Tendrá el nombre del mar
José María Blázquez propone una visión de Adriano que subraya el perfil del gobernante por encima de la idea convencional del intelectual y el artista
Los emperadores que siguieron a la muerte de Domiciano (96 d.C.) hasta Cómodo pueden considerarse un conjunto homogéneo de raigambre hispana. Entre ellos Adriano es la figura que ha ejercido más atractivo para los novelistas debido a su personalidad multiformis como la llama la Historia Augusta, por encima incluso de su padre adoptivo, Trajano. Sin embargo no ha sido el más favorecido por los historiadores españoles que, conociendo bien su época, no se han aventurado hasta ahora a trazar un bosquejo completo de su polifacética figura. La biografía del académico de la historia José María Blázquez, maestro de generaciones de especialistas en historia de la antigua Roma, rompe esta inercia con una biografía amena y novedosa.
Pocas veces puede escucharse la voz del Emperador en el libro de Blázquez, pues desgraciadamente, apenas han quedado fragmentos de sus propios escritos. La corriente de sus historiadores y apologistas es, sin embargo, proverbial aunque se derrame en sutiles meandros que dificultan la interpretación. Se conjetura, para empezar, de su propio nacimiento que el doctor Blázquez ubica en Itálica contra la opinión reciente de Anthony Birley (Adriano. Biografía de un Emperador, Península, 2005). El tema viene de atrás y se seguirá discutiendo.
Mayor interés ofrece las circunstancias de su acceso al trono en un mundo que empezaba a otorgar al gobernante del Imperio poderes trascendentes. Los escritores de elogios quisieron asociar sueños y prodigios a su advenimiento. Y el propio Adriano consultó a los oráculos, consciente de la necesidad de legitimar su reinado pues Trajano no había nombrado sucesor. En uno de ellos, originado en la comunidad judeocristiana de Alejandría, se le describe como el Ares tetrasílabo que ostentará el nombre del mar Adriático. La afición del joven Emperador a los cultos mistéricos y las artes de la adivinación le perseguirá hasta el final de su vida, siendo él mismo objeto del famoso horóscopo del astrólogo Antígono de Nicea que explicaba los principales episodios de su vida en virtud de un destino marcado por los astros.
La cultura helenística inspiró también sus planes de reforma judicial y administrativa. Los capítulos centrales del libro repasan esta faceta de su acción política tanto en Roma como en las provincias. Abusando quizás de la compartimentación en epígrafes, el autor dibuja el perfil de un estadista justo y prudente, diligente con los problemas materiales de sus súbditos, imagen que matiza la habitual del intelectual y el artista.
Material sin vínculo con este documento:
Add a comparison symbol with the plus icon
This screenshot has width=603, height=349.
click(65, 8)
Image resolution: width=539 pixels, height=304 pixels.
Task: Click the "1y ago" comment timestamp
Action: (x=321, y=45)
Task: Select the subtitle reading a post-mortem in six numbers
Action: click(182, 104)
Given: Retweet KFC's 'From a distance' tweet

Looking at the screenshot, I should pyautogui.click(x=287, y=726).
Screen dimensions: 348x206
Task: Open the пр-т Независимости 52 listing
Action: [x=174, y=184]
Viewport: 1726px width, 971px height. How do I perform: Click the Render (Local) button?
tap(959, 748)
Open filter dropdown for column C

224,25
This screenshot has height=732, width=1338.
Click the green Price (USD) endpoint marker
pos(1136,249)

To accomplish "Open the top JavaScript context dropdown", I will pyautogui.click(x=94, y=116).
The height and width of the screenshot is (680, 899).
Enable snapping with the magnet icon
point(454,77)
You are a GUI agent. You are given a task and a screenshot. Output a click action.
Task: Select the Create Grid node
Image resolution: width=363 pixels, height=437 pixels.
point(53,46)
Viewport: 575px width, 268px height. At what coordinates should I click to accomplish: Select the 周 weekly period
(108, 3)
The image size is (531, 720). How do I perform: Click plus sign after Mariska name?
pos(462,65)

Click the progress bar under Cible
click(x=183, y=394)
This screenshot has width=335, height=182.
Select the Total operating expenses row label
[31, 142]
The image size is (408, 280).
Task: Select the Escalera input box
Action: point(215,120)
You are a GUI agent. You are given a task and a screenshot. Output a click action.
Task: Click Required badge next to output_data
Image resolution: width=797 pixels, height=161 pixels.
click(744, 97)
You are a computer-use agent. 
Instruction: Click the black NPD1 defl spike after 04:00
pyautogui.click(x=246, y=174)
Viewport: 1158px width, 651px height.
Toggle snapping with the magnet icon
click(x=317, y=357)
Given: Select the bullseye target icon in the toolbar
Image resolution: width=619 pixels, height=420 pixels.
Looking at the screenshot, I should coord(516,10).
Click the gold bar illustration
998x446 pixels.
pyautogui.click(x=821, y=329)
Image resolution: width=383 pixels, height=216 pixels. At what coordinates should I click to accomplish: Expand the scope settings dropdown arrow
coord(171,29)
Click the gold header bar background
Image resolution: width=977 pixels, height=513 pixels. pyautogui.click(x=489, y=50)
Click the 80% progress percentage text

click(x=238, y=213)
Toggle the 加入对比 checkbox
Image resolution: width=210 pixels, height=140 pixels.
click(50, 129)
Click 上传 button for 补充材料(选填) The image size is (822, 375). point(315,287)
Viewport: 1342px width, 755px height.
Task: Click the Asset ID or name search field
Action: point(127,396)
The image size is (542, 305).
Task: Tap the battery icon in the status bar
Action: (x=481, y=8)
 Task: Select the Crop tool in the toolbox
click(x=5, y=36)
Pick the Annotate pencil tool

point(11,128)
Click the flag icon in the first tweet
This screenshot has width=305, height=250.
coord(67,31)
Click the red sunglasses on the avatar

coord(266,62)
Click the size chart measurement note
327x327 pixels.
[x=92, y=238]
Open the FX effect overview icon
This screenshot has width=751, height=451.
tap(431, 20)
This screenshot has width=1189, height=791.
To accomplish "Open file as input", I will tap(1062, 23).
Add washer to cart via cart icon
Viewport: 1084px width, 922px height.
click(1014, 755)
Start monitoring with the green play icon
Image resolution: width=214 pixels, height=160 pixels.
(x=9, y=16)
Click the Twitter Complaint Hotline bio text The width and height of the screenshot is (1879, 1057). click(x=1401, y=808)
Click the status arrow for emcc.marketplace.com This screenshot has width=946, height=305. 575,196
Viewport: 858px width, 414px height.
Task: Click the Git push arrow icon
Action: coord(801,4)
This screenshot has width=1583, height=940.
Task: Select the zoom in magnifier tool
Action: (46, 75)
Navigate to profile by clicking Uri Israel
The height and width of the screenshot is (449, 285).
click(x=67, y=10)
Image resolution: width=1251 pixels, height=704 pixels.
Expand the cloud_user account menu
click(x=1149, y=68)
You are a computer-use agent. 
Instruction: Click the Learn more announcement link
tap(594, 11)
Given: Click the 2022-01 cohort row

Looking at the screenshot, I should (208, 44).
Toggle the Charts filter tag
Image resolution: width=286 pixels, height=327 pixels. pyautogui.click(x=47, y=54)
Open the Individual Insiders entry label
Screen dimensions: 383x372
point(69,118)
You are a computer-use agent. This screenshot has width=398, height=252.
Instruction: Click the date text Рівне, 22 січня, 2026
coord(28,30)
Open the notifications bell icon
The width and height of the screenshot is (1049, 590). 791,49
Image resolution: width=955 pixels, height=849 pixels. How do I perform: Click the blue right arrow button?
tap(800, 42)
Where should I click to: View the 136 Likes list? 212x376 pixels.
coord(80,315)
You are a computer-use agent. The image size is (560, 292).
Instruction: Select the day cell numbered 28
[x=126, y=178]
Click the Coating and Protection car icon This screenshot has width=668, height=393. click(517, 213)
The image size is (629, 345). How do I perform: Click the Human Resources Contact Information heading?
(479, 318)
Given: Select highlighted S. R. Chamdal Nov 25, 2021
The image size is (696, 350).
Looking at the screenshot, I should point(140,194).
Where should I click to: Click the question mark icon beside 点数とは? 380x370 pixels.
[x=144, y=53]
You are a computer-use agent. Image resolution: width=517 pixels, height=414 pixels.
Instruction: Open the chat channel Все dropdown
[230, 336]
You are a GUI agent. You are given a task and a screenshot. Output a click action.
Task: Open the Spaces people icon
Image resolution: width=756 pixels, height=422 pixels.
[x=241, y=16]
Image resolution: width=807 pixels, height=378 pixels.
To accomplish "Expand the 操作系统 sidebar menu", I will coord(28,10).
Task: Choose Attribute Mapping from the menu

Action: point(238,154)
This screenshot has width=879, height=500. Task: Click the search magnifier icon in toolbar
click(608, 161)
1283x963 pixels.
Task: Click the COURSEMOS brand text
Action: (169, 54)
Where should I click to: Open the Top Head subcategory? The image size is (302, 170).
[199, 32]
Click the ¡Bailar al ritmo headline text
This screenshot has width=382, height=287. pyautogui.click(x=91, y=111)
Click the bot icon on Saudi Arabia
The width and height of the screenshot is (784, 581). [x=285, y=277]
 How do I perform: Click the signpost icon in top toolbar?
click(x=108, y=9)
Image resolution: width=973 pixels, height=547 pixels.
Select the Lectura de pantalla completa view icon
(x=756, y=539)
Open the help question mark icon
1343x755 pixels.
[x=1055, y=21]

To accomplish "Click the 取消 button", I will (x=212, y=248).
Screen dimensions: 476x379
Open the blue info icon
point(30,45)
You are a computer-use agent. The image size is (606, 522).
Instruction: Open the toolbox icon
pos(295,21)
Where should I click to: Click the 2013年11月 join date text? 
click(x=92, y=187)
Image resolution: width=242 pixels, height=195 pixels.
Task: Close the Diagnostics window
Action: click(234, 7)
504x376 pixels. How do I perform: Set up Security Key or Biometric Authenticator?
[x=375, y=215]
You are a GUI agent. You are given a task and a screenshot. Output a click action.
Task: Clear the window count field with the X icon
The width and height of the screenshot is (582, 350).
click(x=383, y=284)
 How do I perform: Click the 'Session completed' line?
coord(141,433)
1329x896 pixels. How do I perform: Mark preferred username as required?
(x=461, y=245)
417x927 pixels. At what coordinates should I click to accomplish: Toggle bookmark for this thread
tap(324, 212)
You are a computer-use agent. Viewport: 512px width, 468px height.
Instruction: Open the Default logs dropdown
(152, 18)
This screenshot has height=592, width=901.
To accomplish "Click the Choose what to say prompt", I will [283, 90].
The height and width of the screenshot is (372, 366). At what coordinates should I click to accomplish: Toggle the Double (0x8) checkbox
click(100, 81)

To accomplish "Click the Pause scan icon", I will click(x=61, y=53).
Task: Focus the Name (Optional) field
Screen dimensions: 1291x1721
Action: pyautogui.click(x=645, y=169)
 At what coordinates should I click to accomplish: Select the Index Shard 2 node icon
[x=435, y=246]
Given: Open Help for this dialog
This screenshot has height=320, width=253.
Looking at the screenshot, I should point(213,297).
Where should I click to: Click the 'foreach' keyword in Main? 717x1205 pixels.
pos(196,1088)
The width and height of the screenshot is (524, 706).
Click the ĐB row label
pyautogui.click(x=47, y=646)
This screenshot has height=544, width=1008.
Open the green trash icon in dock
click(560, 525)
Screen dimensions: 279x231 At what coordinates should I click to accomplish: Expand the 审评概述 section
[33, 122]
Como estratega destaca su famosa arenga a las tropas destacadas en África. Es un documento excepcional que evidencia el fin utilitarista de sus visitas a las más lejanas regiones del Imperio, igualmente alejado de la visión del artista romántico avant la lettre con la que, en ocasiones, se ha vestido su figura. En calidad de general del ejército no dudó en reprimir el levantamiento judío de Bar Kokhba (132-135) o más tarde erigir la muralla que defendió Britania de los pueblos del norte. Dión Cassio sigue siendo la fuente principal de información sobre estos viajes que lo postularon como restitutor en las leyendas de las monedas que se acuñaron en las provincias para significar su vocación de activo reformador del Imperio.
Blázquez no pretende ignorar con esto la tendencia voluble, en ocasiones envidiosa o arbitraria, que ha trascendido de este enamorado de Oriente, sino poner el acento en sus cualidades para el arte del gobierno que puso al servicio de un Imperio en su esplendor.